**SHORT PROBLEM:**
Copy every one of the following lines verbatim.

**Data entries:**
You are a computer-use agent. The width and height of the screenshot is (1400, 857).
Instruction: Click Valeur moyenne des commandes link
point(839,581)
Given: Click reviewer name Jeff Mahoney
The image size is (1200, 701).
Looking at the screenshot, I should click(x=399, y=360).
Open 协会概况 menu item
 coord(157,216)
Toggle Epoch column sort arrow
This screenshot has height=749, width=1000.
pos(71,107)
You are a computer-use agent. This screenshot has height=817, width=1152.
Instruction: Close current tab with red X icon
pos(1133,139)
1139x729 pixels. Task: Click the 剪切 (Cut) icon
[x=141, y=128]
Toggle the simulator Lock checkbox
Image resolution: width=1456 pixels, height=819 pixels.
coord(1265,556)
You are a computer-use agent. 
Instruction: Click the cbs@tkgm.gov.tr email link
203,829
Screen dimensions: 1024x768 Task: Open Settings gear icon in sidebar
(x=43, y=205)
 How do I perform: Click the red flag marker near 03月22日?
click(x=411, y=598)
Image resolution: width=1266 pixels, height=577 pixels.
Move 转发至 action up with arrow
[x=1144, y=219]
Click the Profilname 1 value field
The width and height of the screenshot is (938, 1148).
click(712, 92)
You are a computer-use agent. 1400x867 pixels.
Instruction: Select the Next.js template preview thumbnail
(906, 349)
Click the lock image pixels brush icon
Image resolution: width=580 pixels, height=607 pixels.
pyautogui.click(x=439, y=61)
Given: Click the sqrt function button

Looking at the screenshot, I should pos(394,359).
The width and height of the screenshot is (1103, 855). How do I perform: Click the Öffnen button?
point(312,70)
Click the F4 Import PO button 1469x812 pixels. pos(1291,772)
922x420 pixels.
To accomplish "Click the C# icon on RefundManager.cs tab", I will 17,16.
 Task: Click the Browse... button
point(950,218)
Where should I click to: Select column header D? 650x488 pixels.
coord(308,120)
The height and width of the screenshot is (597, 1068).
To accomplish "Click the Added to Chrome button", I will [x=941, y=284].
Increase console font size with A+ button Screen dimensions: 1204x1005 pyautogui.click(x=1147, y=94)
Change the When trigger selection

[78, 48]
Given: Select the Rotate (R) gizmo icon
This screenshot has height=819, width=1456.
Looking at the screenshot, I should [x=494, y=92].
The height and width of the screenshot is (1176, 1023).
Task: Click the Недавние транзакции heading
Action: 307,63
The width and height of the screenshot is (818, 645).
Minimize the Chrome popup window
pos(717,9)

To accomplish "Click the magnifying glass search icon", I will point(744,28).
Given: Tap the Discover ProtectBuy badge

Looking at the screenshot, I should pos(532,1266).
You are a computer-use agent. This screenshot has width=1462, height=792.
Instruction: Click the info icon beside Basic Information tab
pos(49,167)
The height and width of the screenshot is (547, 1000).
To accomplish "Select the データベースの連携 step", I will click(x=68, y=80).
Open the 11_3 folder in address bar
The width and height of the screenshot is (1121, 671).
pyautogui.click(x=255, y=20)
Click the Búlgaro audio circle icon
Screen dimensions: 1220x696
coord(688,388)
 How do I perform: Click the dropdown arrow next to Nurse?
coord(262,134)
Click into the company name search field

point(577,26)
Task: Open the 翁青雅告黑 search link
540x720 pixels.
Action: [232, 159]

**ANSWER TO THIS PROBLEM:**
You are a computer-use agent. The width and height of the screenshot is (1400, 857).
Instruction: Click Valeur moyenne des commandes link
point(839,581)
Given: Click reviewer name Jeff Mahoney
The image size is (1200, 701).
Looking at the screenshot, I should click(x=399, y=360).
Open 协会概况 menu item
 coord(157,216)
Toggle Epoch column sort arrow
This screenshot has height=749, width=1000.
pos(71,107)
You are a computer-use agent. This screenshot has height=817, width=1152.
Instruction: Close current tab with red X icon
pos(1133,139)
1139x729 pixels. Task: Click the 剪切 (Cut) icon
[x=141, y=128]
Toggle the simulator Lock checkbox
Image resolution: width=1456 pixels, height=819 pixels.
coord(1265,556)
You are a computer-use agent. 
Instruction: Click the cbs@tkgm.gov.tr email link
203,829
Screen dimensions: 1024x768 Task: Open Settings gear icon in sidebar
(x=43, y=205)
 How do I perform: Click the red flag marker near 03月22日?
click(x=411, y=598)
Image resolution: width=1266 pixels, height=577 pixels.
Move 转发至 action up with arrow
[x=1144, y=219]
Click the Profilname 1 value field
The width and height of the screenshot is (938, 1148).
click(712, 92)
You are a computer-use agent. 1400x867 pixels.
Instruction: Select the Next.js template preview thumbnail
(906, 349)
Click the lock image pixels brush icon
Image resolution: width=580 pixels, height=607 pixels.
pyautogui.click(x=439, y=61)
Given: Click the sqrt function button

Looking at the screenshot, I should pos(394,359).
The width and height of the screenshot is (1103, 855). How do I perform: Click the Öffnen button?
point(312,70)
Click the F4 Import PO button 1469x812 pixels. pos(1291,772)
922x420 pixels.
To accomplish "Click the C# icon on RefundManager.cs tab", I will 17,16.
 Task: Click the Browse... button
point(950,218)
Where should I click to: Select column header D? 650x488 pixels.
coord(308,120)
The height and width of the screenshot is (597, 1068).
To accomplish "Click the Added to Chrome button", I will [x=941, y=284].
Increase console font size with A+ button Screen dimensions: 1204x1005 pyautogui.click(x=1147, y=94)
Change the When trigger selection

[78, 48]
Given: Select the Rotate (R) gizmo icon
This screenshot has height=819, width=1456.
Looking at the screenshot, I should [x=494, y=92].
The height and width of the screenshot is (1176, 1023).
Task: Click the Недавние транзакции heading
Action: 307,63
The width and height of the screenshot is (818, 645).
Minimize the Chrome popup window
pos(717,9)

To accomplish "Click the magnifying glass search icon", I will point(744,28).
Given: Tap the Discover ProtectBuy badge

Looking at the screenshot, I should pos(532,1266).
You are a computer-use agent. This screenshot has width=1462, height=792.
Instruction: Click the info icon beside Basic Information tab
pos(49,167)
The height and width of the screenshot is (547, 1000).
To accomplish "Select the データベースの連携 step", I will click(x=68, y=80).
Open the 11_3 folder in address bar
The width and height of the screenshot is (1121, 671).
pyautogui.click(x=255, y=20)
Click the Búlgaro audio circle icon
Screen dimensions: 1220x696
coord(688,388)
 How do I perform: Click the dropdown arrow next to Nurse?
coord(262,134)
Click into the company name search field

point(577,26)
Task: Open the 翁青雅告黑 search link
540x720 pixels.
Action: [232, 159]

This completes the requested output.